[SEITE]
------------------------------

Natürliche Quasikristalle entdeckt
Legierung aus Aluminium, Kupfer und Eisen zeigt – eigentlich verbotene – Ikosaederstruktur
Legierung aus Aluminium, Kupfer und Eisen zeigt – eigentlich verbotene – Ikosaederstruktur
Florenz (Italien)/ Princeton (USA) – Der Aufbau von Kristallen folgt in der Natur strengen Regeln. Vier Symmetrieklassen genügten bisher, um die periodisch angeordneten Atome in den Kristallgitterstrukturen einzuordnen. Doch italienische und amerikanische Mineralogen fanden nun in einer Legierung aus Aluminium, Kupfer und Eisen eine Fünfer-Symmetrie und berichten darüber in der Zeitschrift "Science". Solche Quasikristalle konnten bisher nur im Labor gezüchtet werden und galten unter natürlichen, geologischen Bedingungen als instabil.
Abb.: In dieser Mineralprobe von der russischen Kamschatka-Halbinsel verbergen sich natürliche Quasikristalle aus einer Almunium-Kupfer-Eisen-Legierung. (Bild: AAAS/Science)

------------------------------

[EINGABEZEILEN]
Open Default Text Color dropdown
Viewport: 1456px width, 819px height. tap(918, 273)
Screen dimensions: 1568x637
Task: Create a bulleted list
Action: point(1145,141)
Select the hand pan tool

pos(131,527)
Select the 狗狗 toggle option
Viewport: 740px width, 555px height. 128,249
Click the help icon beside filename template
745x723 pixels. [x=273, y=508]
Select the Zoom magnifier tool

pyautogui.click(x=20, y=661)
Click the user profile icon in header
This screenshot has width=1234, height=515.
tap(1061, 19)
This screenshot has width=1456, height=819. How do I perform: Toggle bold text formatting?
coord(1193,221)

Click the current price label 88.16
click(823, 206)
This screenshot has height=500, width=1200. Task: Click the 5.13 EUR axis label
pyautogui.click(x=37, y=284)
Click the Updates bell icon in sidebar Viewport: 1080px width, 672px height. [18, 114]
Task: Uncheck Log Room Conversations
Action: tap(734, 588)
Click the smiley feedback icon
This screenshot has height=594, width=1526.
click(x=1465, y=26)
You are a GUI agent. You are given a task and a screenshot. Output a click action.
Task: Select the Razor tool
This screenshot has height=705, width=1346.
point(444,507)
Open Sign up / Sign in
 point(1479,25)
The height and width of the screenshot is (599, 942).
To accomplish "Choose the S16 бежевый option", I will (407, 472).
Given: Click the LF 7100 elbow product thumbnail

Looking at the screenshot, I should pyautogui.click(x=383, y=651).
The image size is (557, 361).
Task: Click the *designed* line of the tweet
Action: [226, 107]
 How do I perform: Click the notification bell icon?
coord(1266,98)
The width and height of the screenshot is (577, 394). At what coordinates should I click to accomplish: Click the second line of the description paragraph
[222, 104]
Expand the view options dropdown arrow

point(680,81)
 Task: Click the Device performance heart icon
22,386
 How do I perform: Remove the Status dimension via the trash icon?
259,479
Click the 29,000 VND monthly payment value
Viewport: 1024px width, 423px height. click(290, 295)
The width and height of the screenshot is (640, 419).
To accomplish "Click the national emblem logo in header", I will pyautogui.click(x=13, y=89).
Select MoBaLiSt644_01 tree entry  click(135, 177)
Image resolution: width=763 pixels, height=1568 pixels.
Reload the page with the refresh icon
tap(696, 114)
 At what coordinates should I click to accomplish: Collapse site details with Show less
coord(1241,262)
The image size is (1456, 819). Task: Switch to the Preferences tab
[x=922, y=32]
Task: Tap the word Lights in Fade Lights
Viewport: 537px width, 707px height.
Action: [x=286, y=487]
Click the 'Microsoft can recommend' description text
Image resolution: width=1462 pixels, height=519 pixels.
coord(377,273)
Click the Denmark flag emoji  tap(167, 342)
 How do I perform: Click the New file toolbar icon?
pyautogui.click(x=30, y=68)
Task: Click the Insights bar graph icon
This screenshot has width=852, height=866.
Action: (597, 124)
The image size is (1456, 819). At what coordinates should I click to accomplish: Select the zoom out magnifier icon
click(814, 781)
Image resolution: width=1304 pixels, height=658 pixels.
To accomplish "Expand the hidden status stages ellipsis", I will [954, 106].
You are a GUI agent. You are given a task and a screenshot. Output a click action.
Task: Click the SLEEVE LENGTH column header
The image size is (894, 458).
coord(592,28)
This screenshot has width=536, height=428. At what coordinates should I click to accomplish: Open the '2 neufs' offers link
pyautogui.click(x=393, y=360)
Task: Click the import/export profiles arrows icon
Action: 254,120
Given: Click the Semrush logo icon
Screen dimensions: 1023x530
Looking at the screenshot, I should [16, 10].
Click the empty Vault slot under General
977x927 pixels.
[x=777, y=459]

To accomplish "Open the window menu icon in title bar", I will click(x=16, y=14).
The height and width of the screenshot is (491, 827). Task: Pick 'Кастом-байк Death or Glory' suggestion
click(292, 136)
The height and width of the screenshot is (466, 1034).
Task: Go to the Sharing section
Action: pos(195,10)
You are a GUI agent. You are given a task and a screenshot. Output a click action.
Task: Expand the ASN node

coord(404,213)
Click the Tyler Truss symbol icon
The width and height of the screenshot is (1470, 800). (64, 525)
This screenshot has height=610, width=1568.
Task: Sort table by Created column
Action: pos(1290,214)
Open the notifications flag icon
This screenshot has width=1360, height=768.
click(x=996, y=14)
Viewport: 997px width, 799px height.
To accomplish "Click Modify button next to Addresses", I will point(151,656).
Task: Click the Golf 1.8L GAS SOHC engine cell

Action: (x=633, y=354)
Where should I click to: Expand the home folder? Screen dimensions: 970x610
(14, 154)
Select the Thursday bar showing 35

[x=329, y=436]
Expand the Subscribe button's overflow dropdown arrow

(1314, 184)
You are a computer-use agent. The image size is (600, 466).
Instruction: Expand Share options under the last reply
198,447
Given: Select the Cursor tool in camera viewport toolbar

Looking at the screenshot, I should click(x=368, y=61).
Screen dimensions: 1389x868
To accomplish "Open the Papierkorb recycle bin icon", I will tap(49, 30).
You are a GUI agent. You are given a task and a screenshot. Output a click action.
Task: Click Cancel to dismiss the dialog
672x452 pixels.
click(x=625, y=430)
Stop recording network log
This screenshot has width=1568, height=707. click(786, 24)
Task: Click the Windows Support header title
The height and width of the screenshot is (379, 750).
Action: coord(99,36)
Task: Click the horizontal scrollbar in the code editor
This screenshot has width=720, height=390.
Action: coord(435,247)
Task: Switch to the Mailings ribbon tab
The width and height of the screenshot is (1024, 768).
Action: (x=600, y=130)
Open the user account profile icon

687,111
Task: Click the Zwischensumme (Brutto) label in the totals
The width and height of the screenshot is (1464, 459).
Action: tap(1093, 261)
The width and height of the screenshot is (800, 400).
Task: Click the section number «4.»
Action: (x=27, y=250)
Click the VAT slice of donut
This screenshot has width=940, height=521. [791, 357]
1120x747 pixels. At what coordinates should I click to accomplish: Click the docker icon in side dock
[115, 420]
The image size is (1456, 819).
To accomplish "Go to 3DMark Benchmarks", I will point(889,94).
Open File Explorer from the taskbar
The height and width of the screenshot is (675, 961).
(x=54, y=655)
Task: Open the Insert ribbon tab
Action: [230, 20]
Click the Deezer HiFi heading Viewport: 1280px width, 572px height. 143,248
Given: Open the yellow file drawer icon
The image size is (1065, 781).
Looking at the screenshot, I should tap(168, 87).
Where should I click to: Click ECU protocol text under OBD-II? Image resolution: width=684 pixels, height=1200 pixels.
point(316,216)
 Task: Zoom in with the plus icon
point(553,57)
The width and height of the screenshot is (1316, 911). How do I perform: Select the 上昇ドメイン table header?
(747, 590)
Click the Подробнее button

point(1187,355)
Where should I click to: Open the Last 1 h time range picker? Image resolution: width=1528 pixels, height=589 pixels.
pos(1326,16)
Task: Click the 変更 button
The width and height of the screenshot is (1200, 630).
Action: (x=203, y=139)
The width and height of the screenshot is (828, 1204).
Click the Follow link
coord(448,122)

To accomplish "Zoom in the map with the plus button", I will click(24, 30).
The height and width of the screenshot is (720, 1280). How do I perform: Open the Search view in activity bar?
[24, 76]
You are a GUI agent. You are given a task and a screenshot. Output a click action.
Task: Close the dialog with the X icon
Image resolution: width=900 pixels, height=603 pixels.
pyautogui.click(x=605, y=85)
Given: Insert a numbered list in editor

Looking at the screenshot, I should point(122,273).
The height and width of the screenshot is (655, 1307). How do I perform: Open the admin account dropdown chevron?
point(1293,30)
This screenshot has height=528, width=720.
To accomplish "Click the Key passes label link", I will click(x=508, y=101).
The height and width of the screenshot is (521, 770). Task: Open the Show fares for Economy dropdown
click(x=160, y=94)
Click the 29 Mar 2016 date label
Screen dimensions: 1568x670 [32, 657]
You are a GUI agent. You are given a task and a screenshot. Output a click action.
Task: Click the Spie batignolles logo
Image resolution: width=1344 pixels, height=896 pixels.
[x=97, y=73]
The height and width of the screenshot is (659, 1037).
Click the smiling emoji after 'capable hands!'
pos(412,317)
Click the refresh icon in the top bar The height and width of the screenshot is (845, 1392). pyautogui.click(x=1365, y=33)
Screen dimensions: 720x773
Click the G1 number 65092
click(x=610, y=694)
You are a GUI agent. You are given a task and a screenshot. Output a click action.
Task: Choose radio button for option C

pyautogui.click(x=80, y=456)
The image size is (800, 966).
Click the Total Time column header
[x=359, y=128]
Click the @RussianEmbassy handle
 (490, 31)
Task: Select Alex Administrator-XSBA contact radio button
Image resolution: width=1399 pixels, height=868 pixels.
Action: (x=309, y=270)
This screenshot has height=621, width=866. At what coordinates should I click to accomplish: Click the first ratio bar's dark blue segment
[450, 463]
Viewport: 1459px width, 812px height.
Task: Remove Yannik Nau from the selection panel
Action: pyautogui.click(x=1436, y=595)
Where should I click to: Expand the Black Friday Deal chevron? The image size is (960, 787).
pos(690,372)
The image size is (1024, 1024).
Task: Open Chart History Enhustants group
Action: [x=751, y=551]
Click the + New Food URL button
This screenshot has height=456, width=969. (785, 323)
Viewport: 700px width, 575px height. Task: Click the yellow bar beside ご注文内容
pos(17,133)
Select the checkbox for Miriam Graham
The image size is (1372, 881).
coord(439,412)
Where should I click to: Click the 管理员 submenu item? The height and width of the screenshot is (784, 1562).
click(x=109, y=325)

------------------------------

[ARBEITSANWEISUNGEN]
a: Kannst du den Artikel über natürliche Quasikristalle vollständig und wortgetreu abschreiben?
b: Kannst du in den Zeilen von der Zeile mit „Screen dimensions: 720x773“ bis einschließlich der Zeile mit „pyautogui.click(x=80, y=456)“ den Ausdruck „radio button“ gegen „checkbox“ austauschen und nur diese Zeilen sonst unverändert wiedergeben?
Der Artikel und die Zeilen stammen aus verschiedenen Quellen.

[ANTWORTEN]
a:
Natürliche Quasikristalle entdeckt
Legierung aus Aluminium, Kupfer und Eisen zeigt – eigentlich verbotene – Ikosaederstruktur
Legierung aus Aluminium, Kupfer und Eisen zeigt – eigentlich verbotene – Ikosaederstruktur
Florenz (Italien)/ Princeton (USA) – Der Aufbau von Kristallen folgt in der Natur strengen Regeln. Vier Symmetrieklassen genügten bisher, um die periodisch angeordneten Atome in den Kristallgitterstrukturen einzuordnen. Doch italienische und amerikanische Mineralogen fanden nun in einer Legierung aus Aluminium, Kupfer und Eisen eine Fünfer-Symmetrie und berichten darüber in der Zeitschrift "Science". Solche Quasikristalle konnten bisher nur im Labor gezüchtet werden und galten unter natürlichen, geologischen Bedingungen als instabil.
Abb.: In dieser Mineralprobe von der russischen Kamschatka-Halbinsel verbergen sich natürliche Quasikristalle aus einer Almunium-Kupfer-Eisen-Legierung. (Bild: AAAS/Science)

b:
Screen dimensions: 720x773
Click the G1 number 65092
click(x=610, y=694)
You are a GUI agent. You are given a task and a screenshot. Output a click action.
Task: Choose checkbox for option C

pyautogui.click(x=80, y=456)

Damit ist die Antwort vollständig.